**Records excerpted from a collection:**
Start of Block
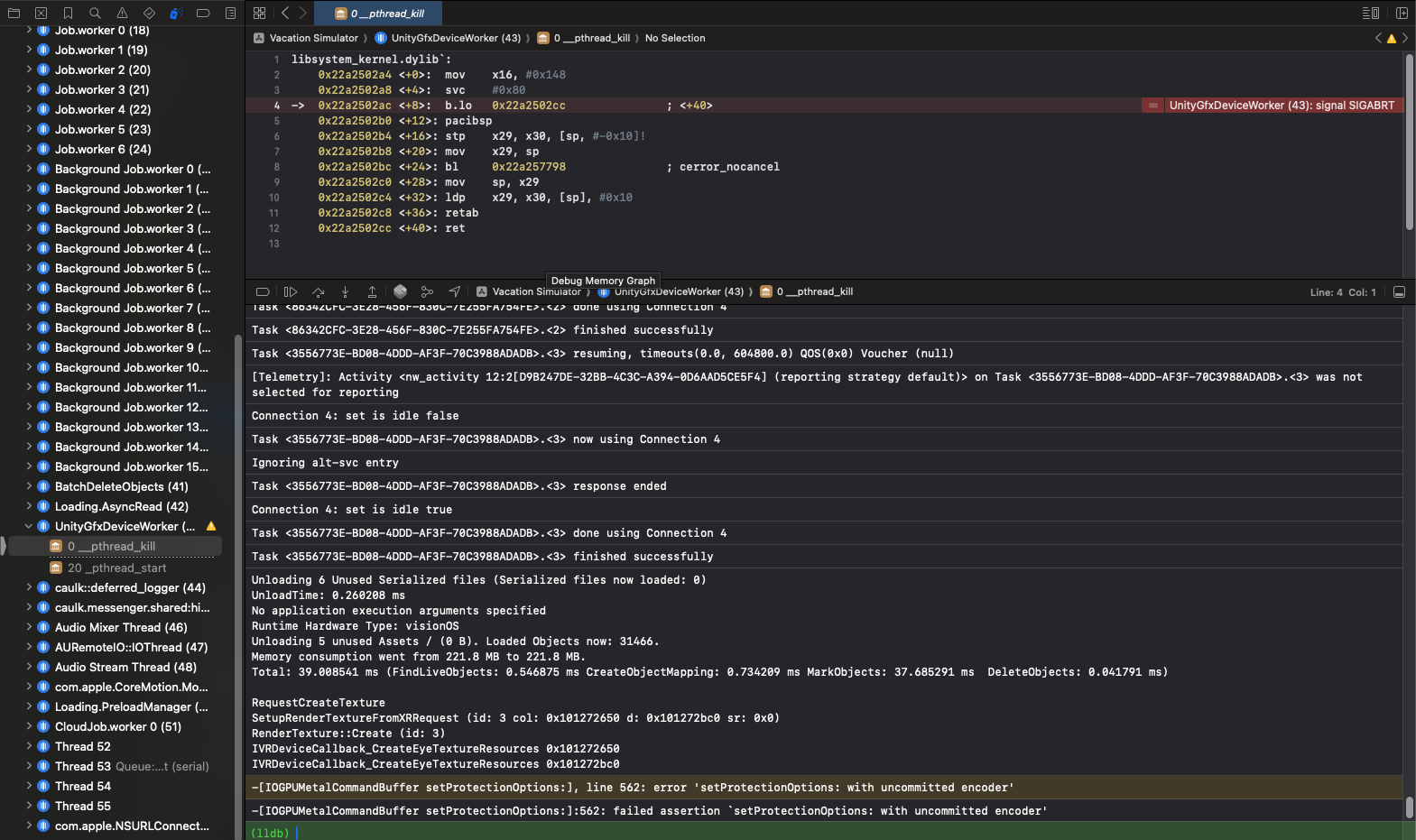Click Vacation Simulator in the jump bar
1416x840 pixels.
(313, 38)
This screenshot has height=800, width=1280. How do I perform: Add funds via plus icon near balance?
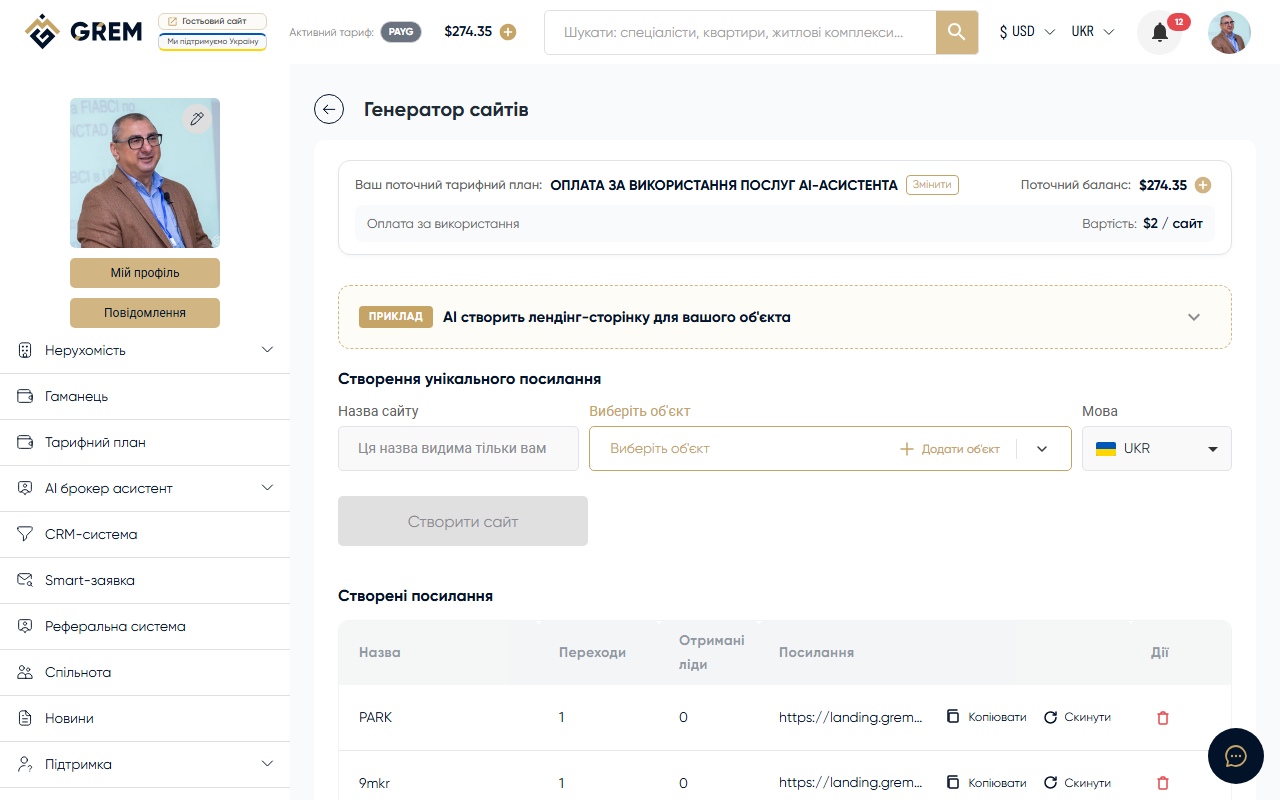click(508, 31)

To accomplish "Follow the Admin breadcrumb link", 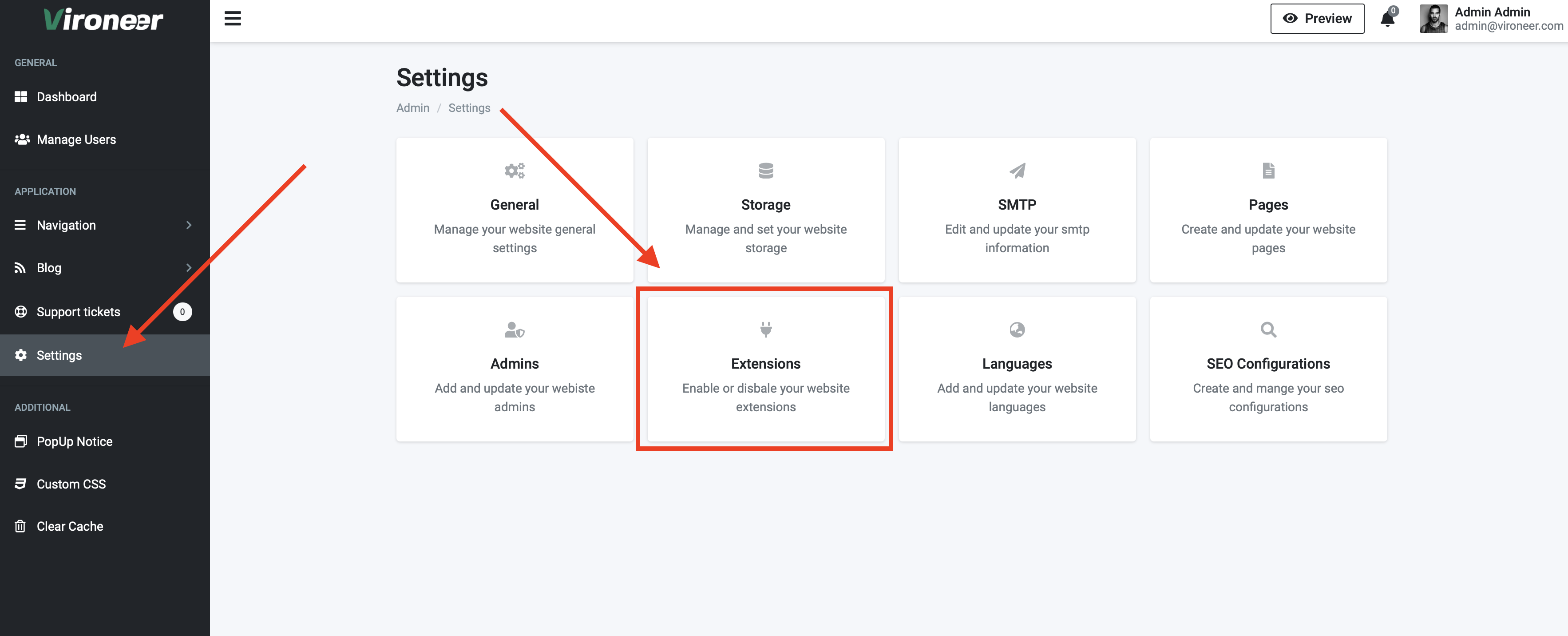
End of Block
**PROMPT:**
Give back exactly the lines from the one with "This screenshot has" through the end of the records above, inclusive, and omit any pictures.

**REPLY:**
This screenshot has height=800, width=1280. How do I perform: Add funds via plus icon near balance?
click(508, 31)

To accomplish "Follow the Admin breadcrumb link", 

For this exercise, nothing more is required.